Todos conhecem o personagem bíblico que virou alvo de uma tradição religiosa no Sábado de Aleluia, a Malhação de Judas. A história diz que ele deveria ser surrado e queimado. Com o tempo, o traidor foi substituído pelo rosto de políticos e personalidades não gratas naquele momento para a sociedade. Uma prática antiga que ainda vigora em muitos locais, inclusive, aqui no Brasil. Mas eu quero falar sobre uma nova "malhação do Judas" que tem se espalhado por grandes cidades brasileiras, todos os dias. Infelizmente, o novo alvo escolhido para esta catarse pública não é mais apenas um símbolo de pano, mas sim um importante componente de nossa vida cotidiana: o ônibus.
Ainda que o transporte coletivo receba críticas, ele está longe de ser um vilão. Pelo contrário, é nosso modal mais utilizado, cumprindo um papel fundamental na mobilidade urbana que, quando não opera, causa transtornos enormes à população. Pois bem, como explicar que quase diariamente tenhamos ônibus queimados ou depredados? Manifestações políticas, protestos, ações do crime organizado, greves, jogos de futebol e outros diversos motivos hoje são catalisadores para a queima e quebra de ônibus. Pior, estes atos de selvageria muitas vezes são cometidos com pessoas no interior do veículo. No Rio de Janeiro, tivemos recentemente a morte de uma pessoa com deficiência física que não conseguiu sair a tempo de escapar do ato de barbárie.
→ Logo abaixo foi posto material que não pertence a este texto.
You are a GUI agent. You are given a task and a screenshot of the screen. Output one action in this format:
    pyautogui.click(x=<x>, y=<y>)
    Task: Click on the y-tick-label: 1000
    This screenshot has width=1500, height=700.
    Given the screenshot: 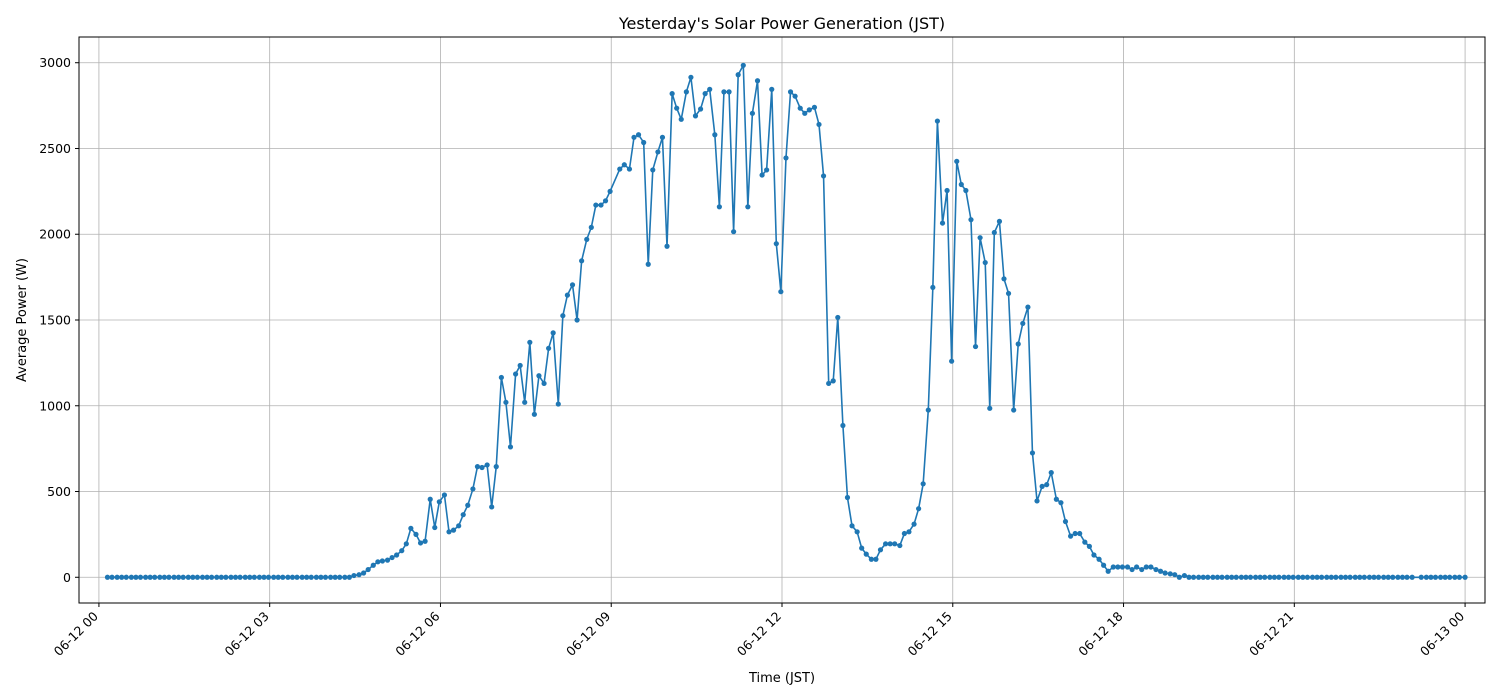 What is the action you would take?
    pyautogui.click(x=55, y=406)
Ainda que o transporte coletivo receba críticas, ele está longe de ser um vilão
A conta por um ônibus queimado é paga por toda a sociedade, do empresário ao passageiro, e o custo não é apenas o financeiro. Quando um ônibus é vandalizado, o trabalhador, o idoso, o estudante e os demais usuários ficam sem aquele veículo, piorando a qualidade do transporte. No caso da queima, temos a suspensão do atendimento da linha, parcial ou totalmente, prejudicando o planejamento da operação do transporte com efeitos ainda mais graves. O ônibus é o transporte coletivo mais acessível, é um símbolo da utilização do espaço público de forma democrática, um exemplo de civilização e convívio, de respeito ao próximo e ao seu semelhante, que independente da cor, credo ou convicção política, time de futebol ou discordâncias dos rumos da política, deve ser respeitado e cuidado por todos.